_The request_
Copy the stretch of the landfill bird control article from "Landfill operators know" through "surrounding community alike.", changing "employees" to "workers".

_Page excerpt_
## BEGIN

Bird control best practices for landfills

Bird control best practices for landfills

Birds can be unwelcomed guests at landfills, but solutions exist to keep them from becoming permanent residents.

October 17, 2019

Landfill operators know them all too well: quite possibly the most frequent visitors to their sites, birds can be squawky, ravenous mess-makers that often overstay their welcome.

The various types of birds that post up at landfills, whether seagulls or falcons, can present a nuisance to employees and the surrounding community alike.

And while a growth in population of these species’ more iconic cousin, the bald eagle, is celebratory news to many, the population boom is creating issues both within and outside landfill boundaries for many sites throughout the country.

The Cedar Hills Regional Landfill in Seattle is one such site, and the mix of bird populations in the area has required innovative solutions for warding them off.

“We’re dealing with eagles and starlings and ravens and gulls. There are many species we’re managing, so the approaches can vary,” says Pat McLaughlin, the director of the King County Solid Waste Division, which oversees the landfill. “You try to be as proactive as you can, but then as they change their habits, you have to adapt your strategies.”

## END

_Data segment_
## BEGIN

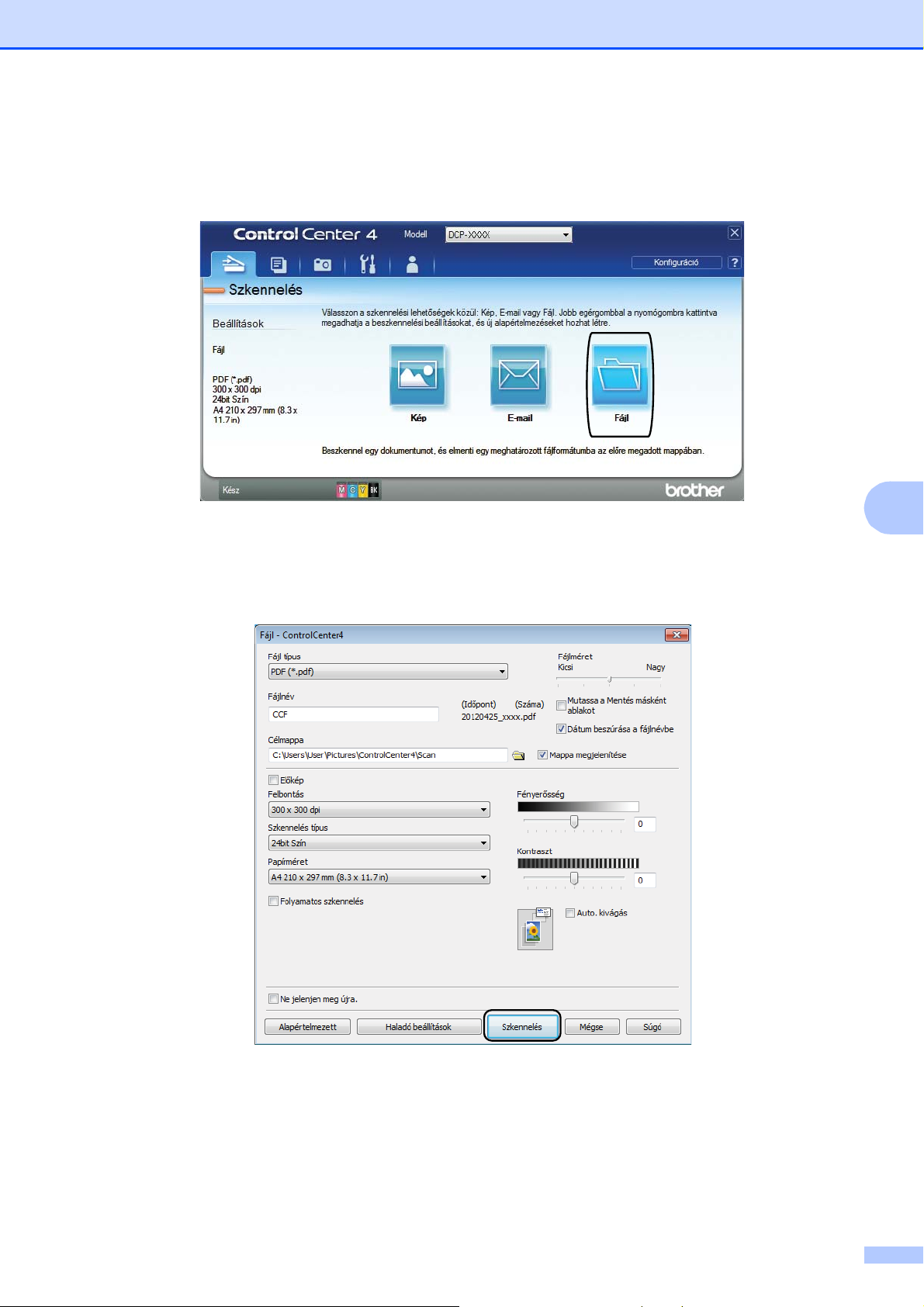The width and height of the screenshot is (924, 1307).
Task: Enable the Előkép checkbox
Action: [x=273, y=780]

## END

_Answer for this exercise_
Landfill operators know them all too well: quite possibly the most frequent visitors to their sites, birds can be squawky, ravenous mess-makers that often overstay their welcome.

The various types of birds that post up at landfills, whether seagulls or falcons, can present a nuisance to workers and the surrounding community alike.